The architect of the medrese building is not known. The building is designed in the form of old Turkic medreses in Central Asia. It has a near-quadrat plan. Its architecture has the most regular symmetry among the medreses in Anatolia. It is constructed in a ground floor and aa mezzanine, with four iwans around an open courtyard. The main facade wall is built in ashlar. The side walls are of partly ashlar and rubble masonry, while the backside wall is also of rubble masonry. Also bricks gathered are used in the building. The building's walls are 115–150 cm thick depending on their position. The main iwan, which resembles a lacework with the patterns of its muqarnas, has the dimensions 6.50 × 7.80 m. The outflow crown gate is flanked by two muqarnas windows and two grooved towers in the corners. The portal's iwan is surrounded by inscriptions. Its mquarnas is decorated with geometric figures. The domed room behind the window at right of the main gate conyains a mihrab, and it is assumed that the room was used as a mosque. The room behind the left window in the facade is reserved for the tomb, which contains the sarcophagi of the endower and his children. The entire walls of the tomb were initially covered with rich hexagonal tiles in blue and black. The tiles on the walls survived partly today. The endower's full name is written in an inscription belt running around at the top of the tomb room walls, just below the lines of tile-covered muqarnases.

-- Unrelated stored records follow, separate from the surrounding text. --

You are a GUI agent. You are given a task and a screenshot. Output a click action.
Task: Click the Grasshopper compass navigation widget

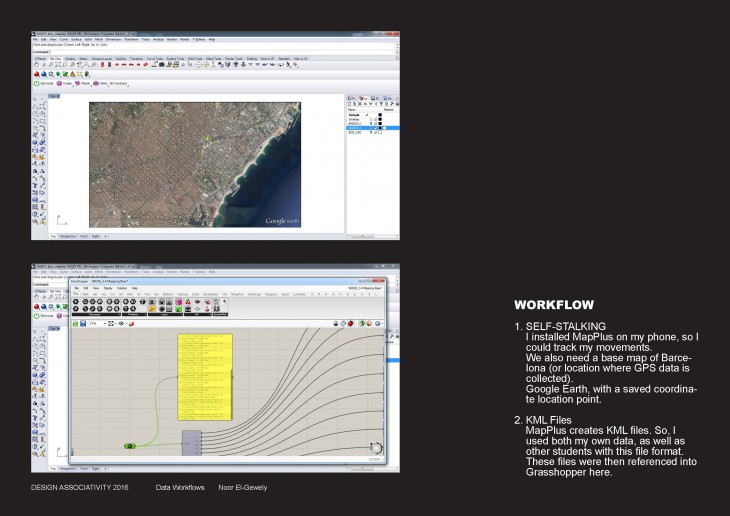(375, 447)
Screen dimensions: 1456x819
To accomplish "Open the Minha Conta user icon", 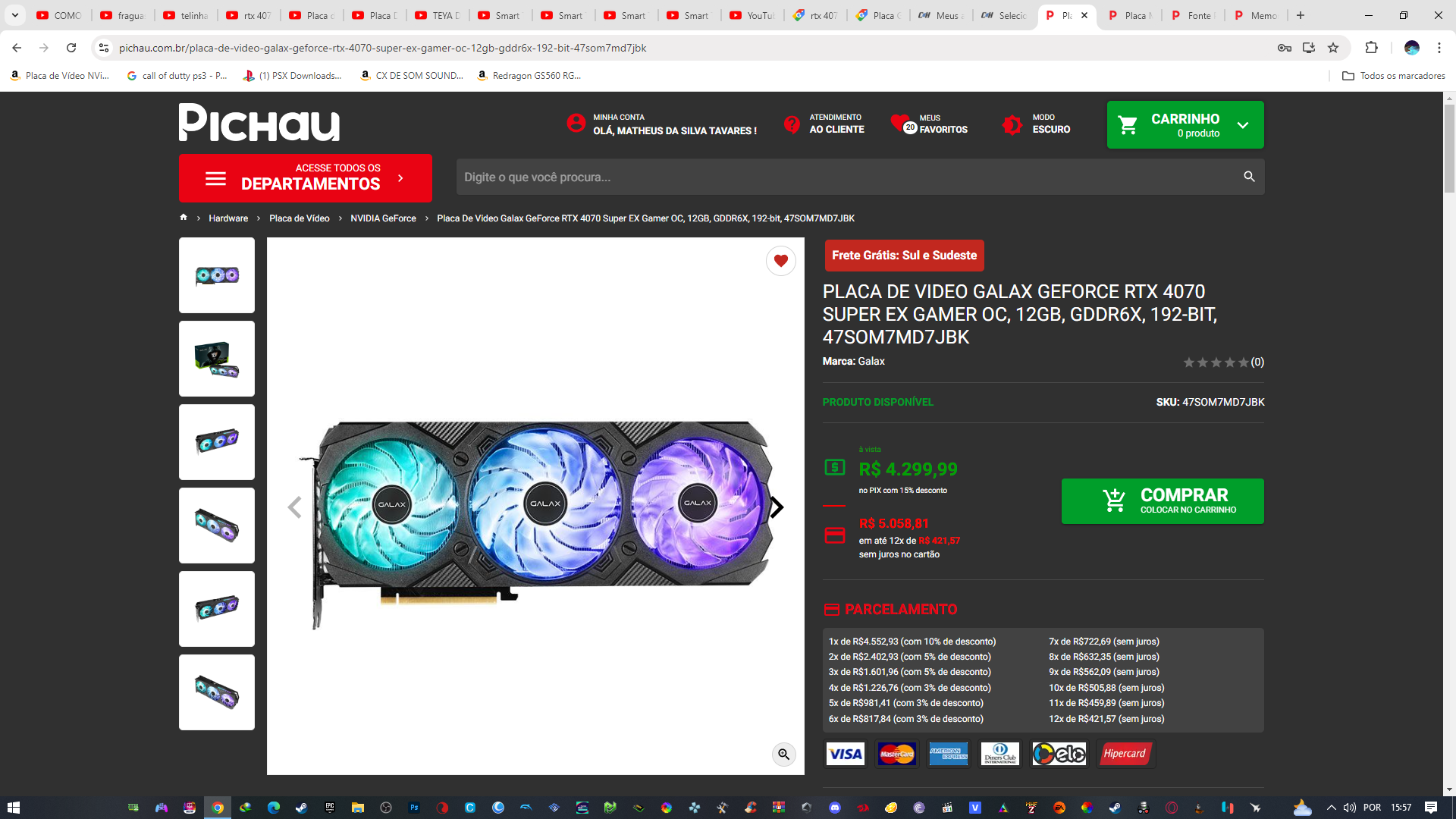I will (x=576, y=123).
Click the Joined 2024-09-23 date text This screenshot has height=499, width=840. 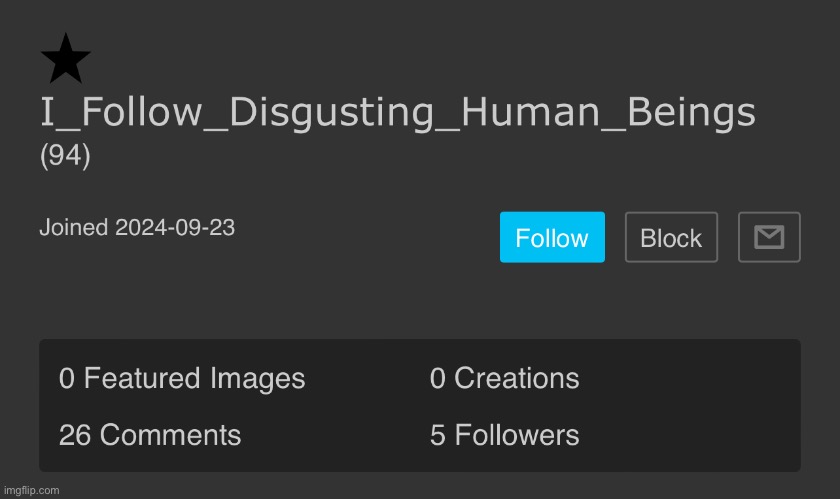click(137, 227)
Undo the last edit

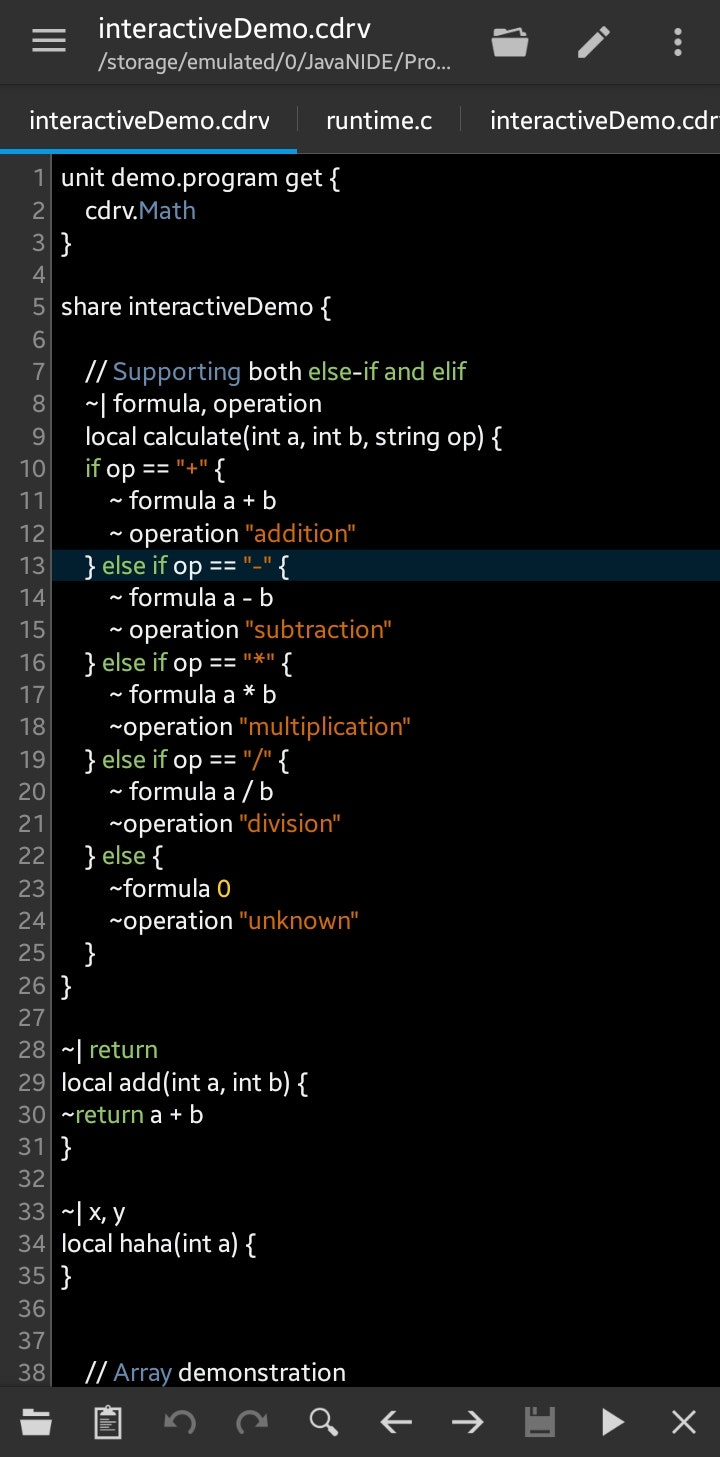coord(180,1421)
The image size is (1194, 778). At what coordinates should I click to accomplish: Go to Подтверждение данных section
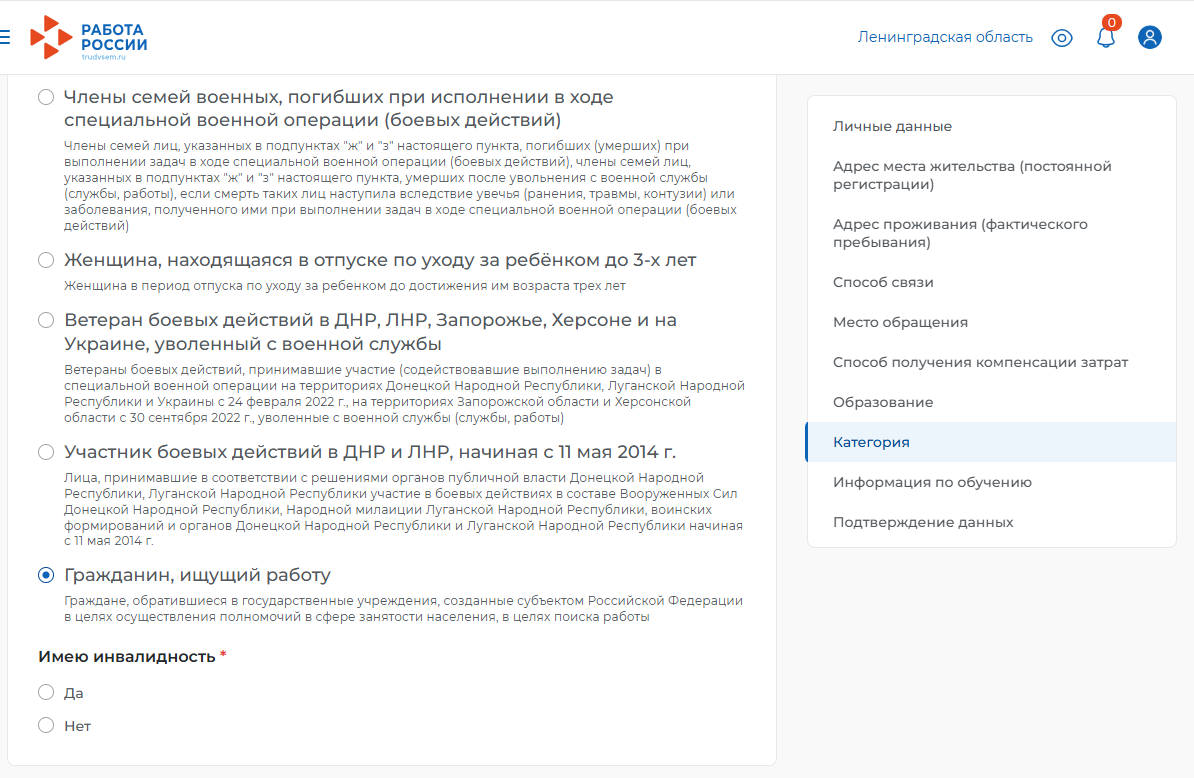click(x=923, y=522)
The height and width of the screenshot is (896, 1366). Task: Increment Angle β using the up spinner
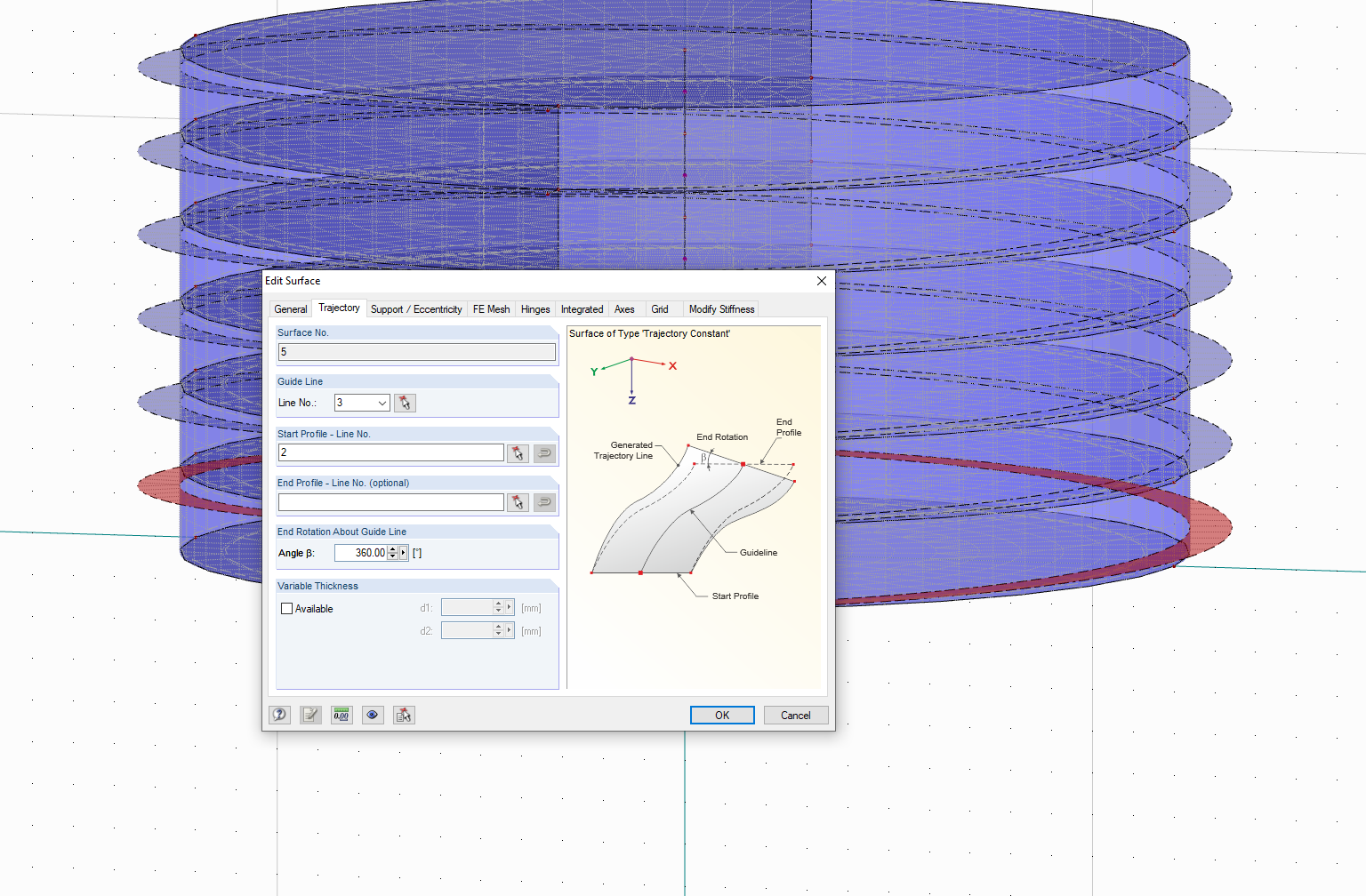tap(392, 548)
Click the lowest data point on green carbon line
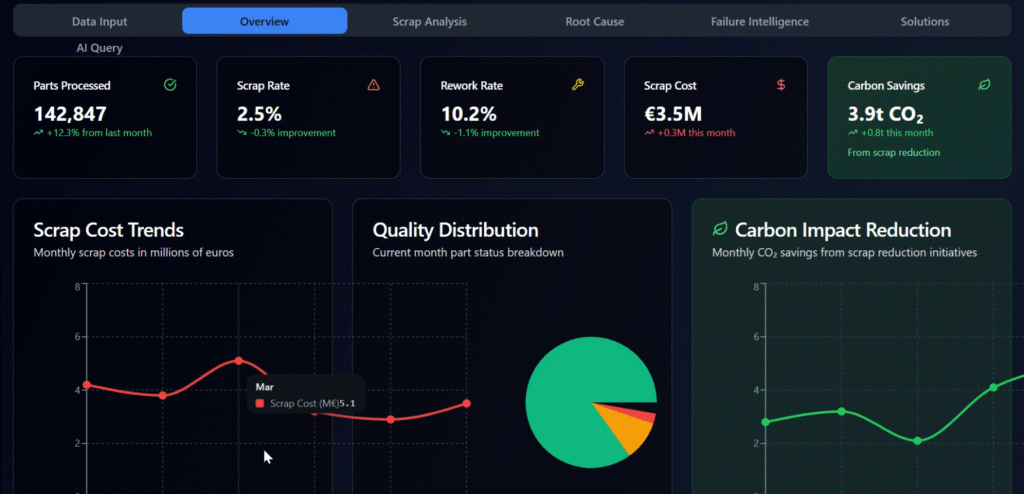The image size is (1024, 494). [x=917, y=441]
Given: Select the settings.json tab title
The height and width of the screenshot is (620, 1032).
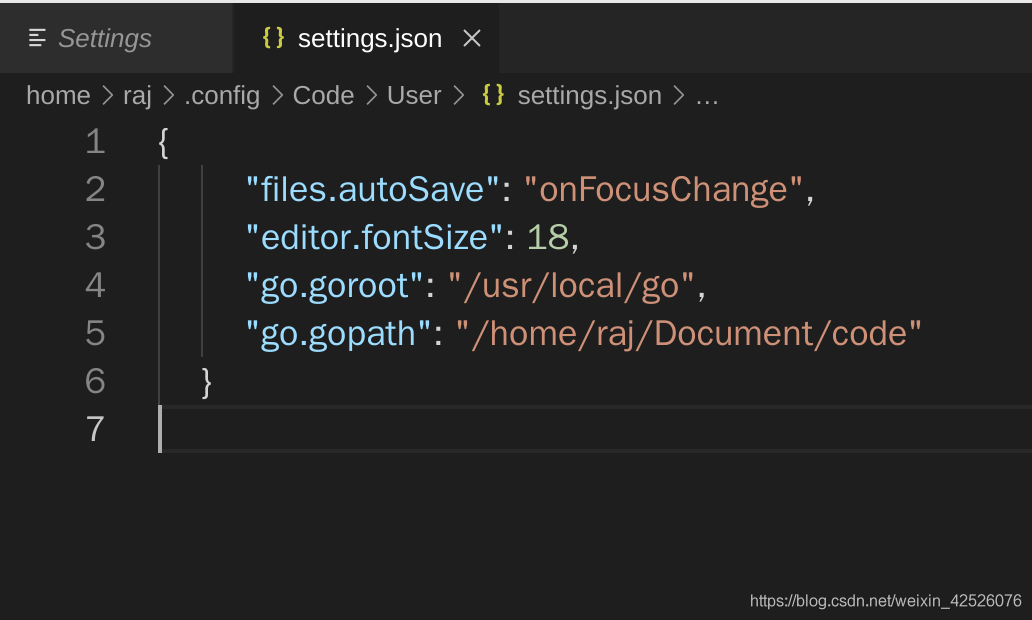Looking at the screenshot, I should (369, 39).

There are porches of about 1.10 m width on two sides of the courtyard. The pointed arches of the porches are carried by 270 cm high round columns of nearly 45 cm diameter. It is assumed that the columns were gathered for reuse because some of the column capitals are of Corinthian order, some of them bear Byzantine monograms. There are no porches at the main gate's courtyard side iwan and at the iwan across from the main gate.

There are eight cells facing the courtyard. The cells have a door opening to the courtyard, but no windows. The ceiling of the cells behind the narrow porch is in the form of barrel vault. The cells next to the portal feature staircase leading to the roof. Each of the staircases situated at both sides of the main gate's iwan lead to the separate mezzarine rooms with windows.

Buruciye Medrese is considered "one of the best examples of the Seljuk architecture in Anatolia having the most harmonious and completeness with its architectural elements and ornaments. "

==Restoration and current use==
After the 1920s, in the Republican era, the medreses' function was abolished in Turkey. The Buruciye Medrese remained vacant for many years, and ruined partly, including the completely destruction of its mezzanine.

In the beginning, the Ministry of National Education was responsible for the maintenance and restoration of the medreses. After the transfer of this duty to the Ministry of Culture in 1957, the restoration of the Bucuriye Medrese, which began already in 1956, continued between 1960 and 1968. It was completely restored, and the mezzanine was reconstructed. In 2005, repair works carried out including floor reinforcement and drainage system improvement, electrical installation, covering of the domes with lead sheets, stone flooring and repair of demolished rubble masonry.

The medrese is owned by the Directorate General of Foundations. In 2015, it was allocated to the Mufti of Sivas. It is used for diverse religious educational and cultural activities, such as Quran, Arabic, Ottoman Turkish, Tafsir, Hadith, Islamic calligraphy, paper marbling, illuminated manuscript and blowing the ney . The facility hosts also two reading rooms, and a handicraft arts center. In the tomb, Qur'an reading is performed daily by a different religious official, and the sound is transmitted to the entire medrese audible by visitors. Religious guidance and counseling service is provided during working hours on weekdays. Visitors can receive a cup of tea free of charge.

==World Cultural Heritage Site==
The Buruciye Medrese was nominated as a World Heritage Site on 15 April 2014. It is placed on the tentative list of the United Nations Educational, Scientific and Cultural Organization (UNESCO).